Macau gross gambling revenue (GGR) is now expected to be down 77 percent compared with its pre-pandemic levels, while the key Chinese New Year period is also likely to take a hit from tighter travel restrictions, Bernstein said in a note.
According to the firm's channel checks, gross gambling revenue in the most recent week to Jan, 23rd dropped 53 percent from the prior week due to the more stringent border testing requirements.
The average daily rate was MOP114 million in the most recent week, with month-to-date GGR at MOP4.9 billion ($612 million), or an average daily of MOP213 million. That's 74 percent lower than in 2019 and also down 17 percent from December.
VIP rolling volume is down more than 50 percent with month, with almost all VIP revenue from direct sources. Mass GGR was down 10 percent from December.
Authorities tightened testing requirements on Jan. 14, mandating a negative PCR within 48 hours of travel, down from seven days prior.
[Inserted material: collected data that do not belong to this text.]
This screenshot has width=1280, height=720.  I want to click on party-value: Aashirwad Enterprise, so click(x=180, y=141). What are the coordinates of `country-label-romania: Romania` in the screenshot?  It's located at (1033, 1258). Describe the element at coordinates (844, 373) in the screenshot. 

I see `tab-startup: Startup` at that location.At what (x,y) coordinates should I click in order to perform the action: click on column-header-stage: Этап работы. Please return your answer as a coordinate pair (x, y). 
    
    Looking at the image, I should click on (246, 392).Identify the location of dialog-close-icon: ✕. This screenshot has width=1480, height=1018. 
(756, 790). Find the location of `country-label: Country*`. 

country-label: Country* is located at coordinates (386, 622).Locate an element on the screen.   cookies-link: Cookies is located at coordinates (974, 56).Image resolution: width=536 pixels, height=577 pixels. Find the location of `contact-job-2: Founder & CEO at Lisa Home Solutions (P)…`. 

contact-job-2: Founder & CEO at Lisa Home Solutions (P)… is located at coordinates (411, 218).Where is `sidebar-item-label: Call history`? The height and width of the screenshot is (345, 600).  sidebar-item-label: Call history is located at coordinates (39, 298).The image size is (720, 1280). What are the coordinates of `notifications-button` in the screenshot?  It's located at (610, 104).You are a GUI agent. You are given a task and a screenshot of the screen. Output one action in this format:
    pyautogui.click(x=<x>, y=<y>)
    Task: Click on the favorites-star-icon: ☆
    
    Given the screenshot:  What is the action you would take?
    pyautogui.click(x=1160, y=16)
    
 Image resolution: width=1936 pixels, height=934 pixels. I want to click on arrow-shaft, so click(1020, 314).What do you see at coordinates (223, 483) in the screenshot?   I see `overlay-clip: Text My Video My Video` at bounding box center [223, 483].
That has since been reduced to within 24 hours as Covid cases spread in neighbouring Zhuhai.
Before the latest outbreaks, visitation had been 3 percent higher than December and only 4 percent lower than the May peak for last year.
Bernstein said its forecast for a 77 percent drop in GGR for the full month is lower than its prior estimates.
"The reduction is due to recent travel disruption caused by shortened Covid testing requirements and other travel impediments and Covid outbreaks across China," it said. "Chinese New Year will run from Jan. 31-Feb. 6th this year, with visitation and GGR negatively impacted from what was shaping up to be a better holiday period."
Hopes for the opening of quarantine-free travel with Hong Kong have also been pushed back as the city's Covid cases rise.